Lowering tube voltage also helps to reduce dose. Traditionally 120 kV were used in cardiac CT, but in many cases this can be lowered to 100 kV. Doing so will reduce the dose by 40%, even in patients who have high body mass index (BMI), according to Achenbach. ‘100 kV should be used in patients less than 85 to 100 kg – some say with BMI < 30 or 25, some combine the two, there are no strict guidelines,’ he pointed out. By combining 100 kV tube voltage with prospectively ECG triggered axial acquisition, dose can be lowered to 2-3 mSv, and to as little as 0.9 mSv with high-pitch acquisition. 80 kVp work in very thin patients (<70 kg), and can lower dose to 0.6 mSv.
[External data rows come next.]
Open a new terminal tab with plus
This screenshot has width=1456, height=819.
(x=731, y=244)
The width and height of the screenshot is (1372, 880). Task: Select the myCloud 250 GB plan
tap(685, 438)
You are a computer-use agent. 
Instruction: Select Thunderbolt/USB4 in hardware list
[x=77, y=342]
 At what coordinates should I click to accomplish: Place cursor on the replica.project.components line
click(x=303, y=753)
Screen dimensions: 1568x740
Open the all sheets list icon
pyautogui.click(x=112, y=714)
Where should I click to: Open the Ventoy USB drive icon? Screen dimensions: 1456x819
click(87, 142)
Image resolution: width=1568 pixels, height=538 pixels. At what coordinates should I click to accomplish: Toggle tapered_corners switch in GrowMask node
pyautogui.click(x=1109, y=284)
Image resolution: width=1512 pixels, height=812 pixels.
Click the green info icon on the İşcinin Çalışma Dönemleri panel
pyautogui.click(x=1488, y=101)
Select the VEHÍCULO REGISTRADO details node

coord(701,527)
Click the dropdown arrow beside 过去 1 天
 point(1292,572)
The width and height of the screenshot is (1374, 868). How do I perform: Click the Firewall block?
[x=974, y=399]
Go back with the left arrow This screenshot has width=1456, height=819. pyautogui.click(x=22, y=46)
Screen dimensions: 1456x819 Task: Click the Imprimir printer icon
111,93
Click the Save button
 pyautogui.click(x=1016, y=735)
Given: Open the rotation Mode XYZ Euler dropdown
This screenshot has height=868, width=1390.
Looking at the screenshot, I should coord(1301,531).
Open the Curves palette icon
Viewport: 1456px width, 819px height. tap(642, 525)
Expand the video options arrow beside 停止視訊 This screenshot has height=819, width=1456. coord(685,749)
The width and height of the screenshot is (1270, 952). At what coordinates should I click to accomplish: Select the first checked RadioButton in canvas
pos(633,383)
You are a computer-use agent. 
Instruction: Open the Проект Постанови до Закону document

Some studies have combined all possible modes for dose reduction and performed coronary CTA with doses as low as 0.1 mSv. However, image quality can be seriously hampered in such an approach. ‘Very low doses are possible, but I have to say I am not a fan for continuing this race for lower doses because we really risk sacrificing image quality and makinf misdiagnosis if we put too much weight on dose. Cardiac CT imaging is not a race to achieve the lowest possible dose; you always have to make sure you retain image quality to evaluate even those patients who have complex situations such as calcified plaque, etc.
Profiles:
Professor Stephan Achenbach is Chairman of the Department of Cardiology at the University of Erlangen, Germany and Vice President of Global Affairs and Communication at the European Society of Cardiology (2014-2016). With major clinical interests in cardiac CT, imaging of atherosclerosis and interventional cardiology, he was president of the Society of Cardiovascular Computed Tomography between 2007 and 2009, and is currently its secretary. He is also a fellow of the European Society of Cardiology, the American College of Cardiology and the Society of Cardiovascular Computed Tomography, and a member of the European Academy of Sciences and Arts.
Dr Marcio Sommer Bittencourt is Assistant Physician at the Division of Internal Medicine, University Hospital of Sao Paulo, Brazil, where he obtained his PhD in 2014. He also gained a Masters Degree in Public Health from Harvard Medical School in 2013, and carried out a post-doctoral research fellowship in cardiovascular imaging at Brigham. His main clinical interests lie in cardiovascular disease, epidemiology, internal medicine, public health, bio- statistics, medical and biomedical image processing and cardiac MRI. He is one of the Fellow and Resident Leaders of the Society of Cardiovascular Computer Tomography SCCT and has over 100 publications to his name. Dr Bittencourt obtained a Masters in Public Health at Harvard Medical School in 2013, and gained his PhD in cardiology from Sao Paulo University in 2014.